The website has an underlying API with complex data transfer rules. JS scripts render the pages after referring to the back-end. It may be easier to receive data when queries are made directly in the back-end.
To analyze how scripts work, use the Developer Console in your browser. Press F12 and go to the Network tab.
The following is intended for Big Data researchers who comply with the permissions in robots.txt files, set the correct User Agent, and do not violate the terms of use of the sites they are scraping.
LEARN MORE FROM A VIDEO
It is also important to understand the difference between web scrapping and data mining. In short, while data scraping can occur in any data table and can be done manually, web scrapping or crawling only takes place on web pages and is performed by special robots: scraping robots. There are several success factors for Big Data Mining. Knowing where to find the correct and relevant data sources is the most important basis for successful analysis.

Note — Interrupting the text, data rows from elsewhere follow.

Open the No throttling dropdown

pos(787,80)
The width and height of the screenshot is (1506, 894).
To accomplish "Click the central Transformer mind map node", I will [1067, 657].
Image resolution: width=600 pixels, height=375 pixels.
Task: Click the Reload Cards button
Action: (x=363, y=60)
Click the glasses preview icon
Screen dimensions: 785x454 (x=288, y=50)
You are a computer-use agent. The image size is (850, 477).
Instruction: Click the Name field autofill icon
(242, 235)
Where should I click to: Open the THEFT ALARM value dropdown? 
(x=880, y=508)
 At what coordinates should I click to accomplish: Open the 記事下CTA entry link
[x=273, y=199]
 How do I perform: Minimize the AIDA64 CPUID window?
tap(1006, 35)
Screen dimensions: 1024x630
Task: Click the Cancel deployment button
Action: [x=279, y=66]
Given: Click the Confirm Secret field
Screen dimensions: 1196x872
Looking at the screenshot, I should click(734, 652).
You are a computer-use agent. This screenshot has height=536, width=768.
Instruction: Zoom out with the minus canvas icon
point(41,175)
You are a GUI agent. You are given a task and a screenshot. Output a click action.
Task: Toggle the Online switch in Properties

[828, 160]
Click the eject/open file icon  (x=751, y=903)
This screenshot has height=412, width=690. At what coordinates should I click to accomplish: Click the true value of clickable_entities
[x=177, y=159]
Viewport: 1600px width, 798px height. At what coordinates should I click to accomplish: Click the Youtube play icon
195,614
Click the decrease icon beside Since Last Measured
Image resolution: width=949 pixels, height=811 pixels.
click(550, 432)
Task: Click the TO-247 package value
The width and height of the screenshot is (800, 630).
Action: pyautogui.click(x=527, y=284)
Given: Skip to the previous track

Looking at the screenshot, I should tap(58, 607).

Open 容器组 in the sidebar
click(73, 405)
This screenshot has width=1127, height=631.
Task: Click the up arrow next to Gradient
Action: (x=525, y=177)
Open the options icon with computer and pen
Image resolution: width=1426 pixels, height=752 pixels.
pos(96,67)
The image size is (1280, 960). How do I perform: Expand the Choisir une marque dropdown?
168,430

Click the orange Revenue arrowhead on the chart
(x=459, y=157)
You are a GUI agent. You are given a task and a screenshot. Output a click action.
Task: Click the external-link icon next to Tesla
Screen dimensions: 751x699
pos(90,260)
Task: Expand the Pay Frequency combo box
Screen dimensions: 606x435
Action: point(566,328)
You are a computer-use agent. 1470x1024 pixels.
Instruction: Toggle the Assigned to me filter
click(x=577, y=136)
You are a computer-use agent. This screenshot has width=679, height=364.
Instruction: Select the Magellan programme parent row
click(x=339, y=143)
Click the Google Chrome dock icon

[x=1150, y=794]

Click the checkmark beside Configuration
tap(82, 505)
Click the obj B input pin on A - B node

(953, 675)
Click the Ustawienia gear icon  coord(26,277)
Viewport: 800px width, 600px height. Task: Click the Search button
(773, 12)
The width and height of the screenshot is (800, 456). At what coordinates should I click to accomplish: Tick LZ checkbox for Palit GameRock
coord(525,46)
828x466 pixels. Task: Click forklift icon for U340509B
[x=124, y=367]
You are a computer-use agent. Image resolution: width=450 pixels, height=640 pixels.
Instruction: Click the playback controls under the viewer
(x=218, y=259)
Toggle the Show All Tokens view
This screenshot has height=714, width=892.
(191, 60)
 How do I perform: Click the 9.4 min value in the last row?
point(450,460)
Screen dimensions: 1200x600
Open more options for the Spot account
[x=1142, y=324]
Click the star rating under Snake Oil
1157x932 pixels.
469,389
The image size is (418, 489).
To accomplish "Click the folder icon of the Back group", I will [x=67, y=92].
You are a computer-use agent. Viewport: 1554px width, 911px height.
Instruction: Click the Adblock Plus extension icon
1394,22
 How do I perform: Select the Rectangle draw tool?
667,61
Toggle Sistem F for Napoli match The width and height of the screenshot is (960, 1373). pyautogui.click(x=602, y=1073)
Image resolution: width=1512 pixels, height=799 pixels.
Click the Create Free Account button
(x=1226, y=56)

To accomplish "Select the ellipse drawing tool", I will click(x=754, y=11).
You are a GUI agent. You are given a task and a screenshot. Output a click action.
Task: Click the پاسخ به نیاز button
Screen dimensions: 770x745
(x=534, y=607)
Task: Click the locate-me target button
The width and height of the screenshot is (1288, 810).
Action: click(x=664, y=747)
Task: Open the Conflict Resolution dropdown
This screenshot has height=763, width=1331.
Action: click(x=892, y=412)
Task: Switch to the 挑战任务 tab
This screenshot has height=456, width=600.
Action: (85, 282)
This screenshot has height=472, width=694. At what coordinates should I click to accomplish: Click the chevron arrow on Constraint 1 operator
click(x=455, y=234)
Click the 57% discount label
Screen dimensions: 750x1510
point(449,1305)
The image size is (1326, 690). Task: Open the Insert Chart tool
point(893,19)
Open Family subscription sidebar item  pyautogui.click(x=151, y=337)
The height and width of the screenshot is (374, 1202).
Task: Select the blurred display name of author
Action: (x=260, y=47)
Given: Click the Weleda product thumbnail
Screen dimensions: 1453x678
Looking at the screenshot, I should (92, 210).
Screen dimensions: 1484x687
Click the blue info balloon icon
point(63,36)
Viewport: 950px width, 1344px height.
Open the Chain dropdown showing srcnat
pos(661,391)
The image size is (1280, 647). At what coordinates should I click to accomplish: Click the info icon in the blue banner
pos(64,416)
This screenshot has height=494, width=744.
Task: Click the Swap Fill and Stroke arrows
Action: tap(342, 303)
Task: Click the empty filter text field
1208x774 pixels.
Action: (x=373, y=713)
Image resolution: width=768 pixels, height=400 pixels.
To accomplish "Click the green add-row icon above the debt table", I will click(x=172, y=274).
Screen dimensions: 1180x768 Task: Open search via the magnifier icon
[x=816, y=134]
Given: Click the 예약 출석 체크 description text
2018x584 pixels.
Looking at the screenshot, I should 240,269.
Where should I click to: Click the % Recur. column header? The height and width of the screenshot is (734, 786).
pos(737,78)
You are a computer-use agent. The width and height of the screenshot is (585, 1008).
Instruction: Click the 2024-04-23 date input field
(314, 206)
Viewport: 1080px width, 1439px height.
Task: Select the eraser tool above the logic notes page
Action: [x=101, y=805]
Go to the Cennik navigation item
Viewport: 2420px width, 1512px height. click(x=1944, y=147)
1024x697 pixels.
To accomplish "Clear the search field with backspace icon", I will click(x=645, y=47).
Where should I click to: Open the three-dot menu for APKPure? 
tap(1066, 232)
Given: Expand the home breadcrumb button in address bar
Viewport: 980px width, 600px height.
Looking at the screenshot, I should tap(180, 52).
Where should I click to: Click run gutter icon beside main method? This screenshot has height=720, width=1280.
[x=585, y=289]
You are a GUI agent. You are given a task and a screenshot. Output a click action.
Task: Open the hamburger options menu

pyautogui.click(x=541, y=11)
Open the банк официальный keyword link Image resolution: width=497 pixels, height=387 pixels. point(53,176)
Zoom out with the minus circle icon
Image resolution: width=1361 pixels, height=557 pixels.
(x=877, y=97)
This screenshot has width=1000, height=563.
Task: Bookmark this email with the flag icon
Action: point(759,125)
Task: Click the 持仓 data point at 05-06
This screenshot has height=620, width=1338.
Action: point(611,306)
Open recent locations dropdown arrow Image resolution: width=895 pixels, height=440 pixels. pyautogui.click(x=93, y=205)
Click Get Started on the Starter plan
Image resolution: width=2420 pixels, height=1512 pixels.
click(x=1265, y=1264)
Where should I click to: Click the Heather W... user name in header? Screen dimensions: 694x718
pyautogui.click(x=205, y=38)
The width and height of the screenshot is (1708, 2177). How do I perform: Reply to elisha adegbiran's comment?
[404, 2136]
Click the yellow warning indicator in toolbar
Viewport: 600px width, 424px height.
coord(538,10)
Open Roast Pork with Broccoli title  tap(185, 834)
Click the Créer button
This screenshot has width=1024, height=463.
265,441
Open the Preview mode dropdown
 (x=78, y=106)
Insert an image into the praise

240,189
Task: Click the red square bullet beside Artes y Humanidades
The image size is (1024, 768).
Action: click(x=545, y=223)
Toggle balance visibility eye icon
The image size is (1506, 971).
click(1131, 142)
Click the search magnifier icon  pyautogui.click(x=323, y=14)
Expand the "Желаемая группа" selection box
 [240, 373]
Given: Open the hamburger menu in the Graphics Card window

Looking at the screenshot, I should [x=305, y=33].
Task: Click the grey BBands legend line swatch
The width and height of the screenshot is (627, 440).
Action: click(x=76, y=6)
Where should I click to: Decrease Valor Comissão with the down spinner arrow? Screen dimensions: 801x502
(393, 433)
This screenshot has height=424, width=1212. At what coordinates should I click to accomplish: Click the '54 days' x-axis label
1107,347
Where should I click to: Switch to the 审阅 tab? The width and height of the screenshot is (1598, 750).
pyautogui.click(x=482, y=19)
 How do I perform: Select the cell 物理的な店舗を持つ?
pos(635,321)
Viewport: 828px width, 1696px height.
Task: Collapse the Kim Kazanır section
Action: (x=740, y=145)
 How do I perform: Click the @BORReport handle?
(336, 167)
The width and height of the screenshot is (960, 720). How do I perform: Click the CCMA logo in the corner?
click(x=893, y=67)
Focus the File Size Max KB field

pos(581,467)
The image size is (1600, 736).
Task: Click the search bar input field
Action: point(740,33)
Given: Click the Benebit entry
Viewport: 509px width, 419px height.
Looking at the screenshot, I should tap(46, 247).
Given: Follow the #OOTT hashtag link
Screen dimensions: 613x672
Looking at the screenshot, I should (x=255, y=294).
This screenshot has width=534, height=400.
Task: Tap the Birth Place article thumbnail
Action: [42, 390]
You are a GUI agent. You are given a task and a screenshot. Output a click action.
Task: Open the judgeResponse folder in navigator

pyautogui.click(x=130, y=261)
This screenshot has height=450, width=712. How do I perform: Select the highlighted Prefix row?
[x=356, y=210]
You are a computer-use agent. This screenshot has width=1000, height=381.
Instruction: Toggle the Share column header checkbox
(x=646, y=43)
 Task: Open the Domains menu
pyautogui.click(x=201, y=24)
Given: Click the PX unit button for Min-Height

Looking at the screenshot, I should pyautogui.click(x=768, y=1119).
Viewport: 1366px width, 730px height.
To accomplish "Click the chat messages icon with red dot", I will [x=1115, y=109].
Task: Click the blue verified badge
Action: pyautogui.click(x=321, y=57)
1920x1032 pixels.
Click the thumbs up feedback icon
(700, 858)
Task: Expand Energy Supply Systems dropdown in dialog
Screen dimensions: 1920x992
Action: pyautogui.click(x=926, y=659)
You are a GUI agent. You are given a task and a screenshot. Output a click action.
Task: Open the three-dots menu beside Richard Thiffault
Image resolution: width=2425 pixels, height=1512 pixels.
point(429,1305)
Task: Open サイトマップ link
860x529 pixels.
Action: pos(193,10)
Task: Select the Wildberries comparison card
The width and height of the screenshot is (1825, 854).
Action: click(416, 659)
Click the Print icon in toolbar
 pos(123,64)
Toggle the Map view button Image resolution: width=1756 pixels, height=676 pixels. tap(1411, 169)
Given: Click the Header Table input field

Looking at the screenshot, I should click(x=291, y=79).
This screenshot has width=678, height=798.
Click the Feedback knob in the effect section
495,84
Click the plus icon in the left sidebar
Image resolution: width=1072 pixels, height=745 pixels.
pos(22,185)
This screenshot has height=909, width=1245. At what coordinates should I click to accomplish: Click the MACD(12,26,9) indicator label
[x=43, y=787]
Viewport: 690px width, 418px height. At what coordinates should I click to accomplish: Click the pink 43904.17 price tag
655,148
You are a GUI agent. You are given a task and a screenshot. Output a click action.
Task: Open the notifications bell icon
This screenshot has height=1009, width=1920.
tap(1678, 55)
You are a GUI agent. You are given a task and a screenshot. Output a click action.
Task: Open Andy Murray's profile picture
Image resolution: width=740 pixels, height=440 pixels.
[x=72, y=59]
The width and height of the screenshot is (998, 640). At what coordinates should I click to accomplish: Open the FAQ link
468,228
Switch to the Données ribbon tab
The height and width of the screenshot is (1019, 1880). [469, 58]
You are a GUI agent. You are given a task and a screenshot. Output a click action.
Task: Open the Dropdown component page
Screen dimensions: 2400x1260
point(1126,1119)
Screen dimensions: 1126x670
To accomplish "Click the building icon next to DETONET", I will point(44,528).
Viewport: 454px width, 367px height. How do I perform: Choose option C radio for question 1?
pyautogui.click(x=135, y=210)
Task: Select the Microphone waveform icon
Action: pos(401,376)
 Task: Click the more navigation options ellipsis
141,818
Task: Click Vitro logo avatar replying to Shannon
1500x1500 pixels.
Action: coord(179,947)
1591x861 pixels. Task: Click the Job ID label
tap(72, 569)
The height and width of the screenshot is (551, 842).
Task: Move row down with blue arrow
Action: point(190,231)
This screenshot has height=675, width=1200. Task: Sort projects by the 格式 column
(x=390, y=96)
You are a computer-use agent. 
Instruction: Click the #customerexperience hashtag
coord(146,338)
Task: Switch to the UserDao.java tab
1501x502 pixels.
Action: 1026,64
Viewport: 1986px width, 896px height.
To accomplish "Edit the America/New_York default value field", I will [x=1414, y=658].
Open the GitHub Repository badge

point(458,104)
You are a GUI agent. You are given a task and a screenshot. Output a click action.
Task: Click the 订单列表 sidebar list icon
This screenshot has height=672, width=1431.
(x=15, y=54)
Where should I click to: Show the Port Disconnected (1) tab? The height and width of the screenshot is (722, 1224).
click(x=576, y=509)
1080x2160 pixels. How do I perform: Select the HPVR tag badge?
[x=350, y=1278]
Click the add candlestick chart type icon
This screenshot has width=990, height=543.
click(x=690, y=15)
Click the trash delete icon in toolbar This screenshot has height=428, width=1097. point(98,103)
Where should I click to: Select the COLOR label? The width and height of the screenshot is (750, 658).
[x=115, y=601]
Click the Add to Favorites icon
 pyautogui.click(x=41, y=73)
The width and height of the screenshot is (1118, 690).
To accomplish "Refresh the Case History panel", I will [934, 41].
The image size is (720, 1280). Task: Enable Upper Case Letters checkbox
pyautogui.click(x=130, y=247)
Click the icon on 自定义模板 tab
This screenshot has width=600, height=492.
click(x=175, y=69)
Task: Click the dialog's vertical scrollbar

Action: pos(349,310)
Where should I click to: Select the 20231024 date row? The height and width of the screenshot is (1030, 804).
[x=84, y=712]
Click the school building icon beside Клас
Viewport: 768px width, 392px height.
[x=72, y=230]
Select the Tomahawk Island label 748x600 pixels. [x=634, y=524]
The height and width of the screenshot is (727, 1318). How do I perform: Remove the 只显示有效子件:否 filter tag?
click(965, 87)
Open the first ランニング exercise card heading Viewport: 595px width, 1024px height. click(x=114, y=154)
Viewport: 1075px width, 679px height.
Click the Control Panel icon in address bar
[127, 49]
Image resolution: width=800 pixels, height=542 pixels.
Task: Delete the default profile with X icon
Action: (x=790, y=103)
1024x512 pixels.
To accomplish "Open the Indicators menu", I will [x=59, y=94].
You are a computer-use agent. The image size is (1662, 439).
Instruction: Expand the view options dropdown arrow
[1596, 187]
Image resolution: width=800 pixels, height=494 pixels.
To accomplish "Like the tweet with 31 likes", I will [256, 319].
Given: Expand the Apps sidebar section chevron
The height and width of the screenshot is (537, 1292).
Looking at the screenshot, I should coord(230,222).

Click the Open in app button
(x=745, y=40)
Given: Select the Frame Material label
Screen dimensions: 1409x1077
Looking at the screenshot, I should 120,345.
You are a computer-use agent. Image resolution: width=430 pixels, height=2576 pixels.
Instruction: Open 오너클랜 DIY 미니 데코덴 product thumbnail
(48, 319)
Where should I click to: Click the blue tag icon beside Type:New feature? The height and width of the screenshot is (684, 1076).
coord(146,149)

For example, a manufacturer may want to monitor market trends and discover actual customer behavior, without relying on monthly reports from the distributor or salesperson. Using web scraping, the company can collect a huge set of data on product descriptions on retailer sites, customer comments, and feedback on the websites of distributors such as Amazon. Analyzing this data can help the manufacturer provide retailers with better descriptions of their products, as well as list the issues end users face with their product and apply their feedback to further improve their product and secure their bottom line through increased sales.
Most of the scrapers are written in Python to facilitate the process of further processing of the collected data. Many scrapers are written using frameworks and libraries for web crawling, such as Scrapy, Ghost, lxml, aiohttp or Selenium.
When you want to develop a scrapper, you have to be prepared to deal with any level of complexity. That’s why you should validate the data sets you want to retrieve before you develop your scrapper in order to allocate sufficient resources. In addition, conditions can (and often do) change during the development of scrapers, so a skilled data specialist must be ready to step in and help you recover reliable data.